● **ASSIGNMENT**:
With no words added or dropped, transcribe the listing that follows.

(RECORDS FOR THIS TASK)

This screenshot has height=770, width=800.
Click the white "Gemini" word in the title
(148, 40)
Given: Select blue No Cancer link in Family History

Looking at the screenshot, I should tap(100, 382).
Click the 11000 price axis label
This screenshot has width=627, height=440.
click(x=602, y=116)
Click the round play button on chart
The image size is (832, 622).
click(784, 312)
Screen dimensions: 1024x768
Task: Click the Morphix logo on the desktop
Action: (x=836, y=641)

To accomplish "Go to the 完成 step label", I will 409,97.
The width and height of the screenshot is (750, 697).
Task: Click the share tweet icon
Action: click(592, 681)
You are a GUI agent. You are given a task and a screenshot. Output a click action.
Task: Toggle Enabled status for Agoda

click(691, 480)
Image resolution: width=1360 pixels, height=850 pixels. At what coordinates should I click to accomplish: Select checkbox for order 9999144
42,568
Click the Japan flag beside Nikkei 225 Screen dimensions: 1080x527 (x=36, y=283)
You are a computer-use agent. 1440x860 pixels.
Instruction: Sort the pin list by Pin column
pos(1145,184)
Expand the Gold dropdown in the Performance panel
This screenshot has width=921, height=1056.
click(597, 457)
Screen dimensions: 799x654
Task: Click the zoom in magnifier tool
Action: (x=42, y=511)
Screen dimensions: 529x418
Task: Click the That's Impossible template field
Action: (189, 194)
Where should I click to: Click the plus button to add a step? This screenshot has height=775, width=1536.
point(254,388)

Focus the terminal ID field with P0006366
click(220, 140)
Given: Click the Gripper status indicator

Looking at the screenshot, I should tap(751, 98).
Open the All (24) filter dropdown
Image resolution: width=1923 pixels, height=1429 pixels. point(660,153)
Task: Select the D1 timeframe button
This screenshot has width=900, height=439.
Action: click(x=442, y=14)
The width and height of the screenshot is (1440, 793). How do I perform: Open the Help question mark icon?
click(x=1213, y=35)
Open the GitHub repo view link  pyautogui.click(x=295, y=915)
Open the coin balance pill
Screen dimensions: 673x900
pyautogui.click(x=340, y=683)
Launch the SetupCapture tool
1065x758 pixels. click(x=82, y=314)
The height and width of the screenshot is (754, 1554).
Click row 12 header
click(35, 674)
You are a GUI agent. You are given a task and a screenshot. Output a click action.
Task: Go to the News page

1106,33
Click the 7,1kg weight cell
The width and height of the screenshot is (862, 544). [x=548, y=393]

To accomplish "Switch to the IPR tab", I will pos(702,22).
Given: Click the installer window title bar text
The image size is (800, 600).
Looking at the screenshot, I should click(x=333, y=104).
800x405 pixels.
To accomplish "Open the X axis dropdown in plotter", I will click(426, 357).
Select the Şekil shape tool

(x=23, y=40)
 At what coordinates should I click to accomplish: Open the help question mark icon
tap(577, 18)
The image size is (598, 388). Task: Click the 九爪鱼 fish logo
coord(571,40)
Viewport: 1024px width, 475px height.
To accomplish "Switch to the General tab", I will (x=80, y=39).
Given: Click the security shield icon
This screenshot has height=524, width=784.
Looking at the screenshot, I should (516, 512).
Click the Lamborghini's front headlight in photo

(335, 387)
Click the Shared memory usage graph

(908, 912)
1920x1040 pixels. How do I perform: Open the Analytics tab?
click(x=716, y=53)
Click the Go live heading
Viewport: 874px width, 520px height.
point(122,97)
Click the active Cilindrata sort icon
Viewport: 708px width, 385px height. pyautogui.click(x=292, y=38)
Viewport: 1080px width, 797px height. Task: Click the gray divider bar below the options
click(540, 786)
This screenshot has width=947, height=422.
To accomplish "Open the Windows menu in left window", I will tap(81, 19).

(End RECORDS FOR THIS TASK)

● **ANSWER TO THIS TASK**:
This screenshot has height=770, width=800.
Click the white "Gemini" word in the title
(148, 40)
Given: Select blue No Cancer link in Family History

Looking at the screenshot, I should tap(100, 382).
Click the 11000 price axis label
This screenshot has width=627, height=440.
click(x=602, y=116)
Click the round play button on chart
The image size is (832, 622).
click(784, 312)
Screen dimensions: 1024x768
Task: Click the Morphix logo on the desktop
Action: (x=836, y=641)

To accomplish "Go to the 完成 step label", I will 409,97.
The width and height of the screenshot is (750, 697).
Task: Click the share tweet icon
Action: click(592, 681)
You are a GUI agent. You are given a task and a screenshot. Output a click action.
Task: Toggle Enabled status for Agoda

click(691, 480)
Image resolution: width=1360 pixels, height=850 pixels. At what coordinates should I click to accomplish: Select checkbox for order 9999144
42,568
Click the Japan flag beside Nikkei 225 Screen dimensions: 1080x527 (x=36, y=283)
You are a computer-use agent. 1440x860 pixels.
Instruction: Sort the pin list by Pin column
pos(1145,184)
Expand the Gold dropdown in the Performance panel
This screenshot has width=921, height=1056.
click(597, 457)
Screen dimensions: 799x654
Task: Click the zoom in magnifier tool
Action: (x=42, y=511)
Screen dimensions: 529x418
Task: Click the That's Impossible template field
Action: (189, 194)
Where should I click to: Click the plus button to add a step? This screenshot has height=775, width=1536.
point(254,388)

Focus the terminal ID field with P0006366
click(220, 140)
Given: Click the Gripper status indicator

Looking at the screenshot, I should tap(751, 98).
Open the All (24) filter dropdown
Image resolution: width=1923 pixels, height=1429 pixels. point(660,153)
Task: Select the D1 timeframe button
This screenshot has width=900, height=439.
Action: click(x=442, y=14)
The width and height of the screenshot is (1440, 793). How do I perform: Open the Help question mark icon?
click(x=1213, y=35)
Open the GitHub repo view link  pyautogui.click(x=295, y=915)
Open the coin balance pill
Screen dimensions: 673x900
pyautogui.click(x=340, y=683)
Launch the SetupCapture tool
1065x758 pixels. click(x=82, y=314)
The height and width of the screenshot is (754, 1554).
Click row 12 header
click(35, 674)
You are a GUI agent. You are given a task and a screenshot. Output a click action.
Task: Go to the News page

1106,33
Click the 7,1kg weight cell
The width and height of the screenshot is (862, 544). [x=548, y=393]

To accomplish "Switch to the IPR tab", I will pos(702,22).
Given: Click the installer window title bar text
The image size is (800, 600).
Looking at the screenshot, I should click(x=333, y=104).
800x405 pixels.
To accomplish "Open the X axis dropdown in plotter", I will click(426, 357).
Select the Şekil shape tool

(x=23, y=40)
 At what coordinates should I click to accomplish: Open the help question mark icon
tap(577, 18)
The image size is (598, 388). Task: Click the 九爪鱼 fish logo
coord(571,40)
Viewport: 1024px width, 475px height.
To accomplish "Switch to the General tab", I will (x=80, y=39).
Given: Click the security shield icon
This screenshot has height=524, width=784.
Looking at the screenshot, I should (516, 512).
Click the Lamborghini's front headlight in photo

(335, 387)
Click the Shared memory usage graph

(908, 912)
1920x1040 pixels. How do I perform: Open the Analytics tab?
click(x=716, y=53)
Click the Go live heading
Viewport: 874px width, 520px height.
point(122,97)
Click the active Cilindrata sort icon
Viewport: 708px width, 385px height. pyautogui.click(x=292, y=38)
Viewport: 1080px width, 797px height. Task: Click the gray divider bar below the options
click(540, 786)
This screenshot has width=947, height=422.
To accomplish "Open the Windows menu in left window", I will tap(81, 19).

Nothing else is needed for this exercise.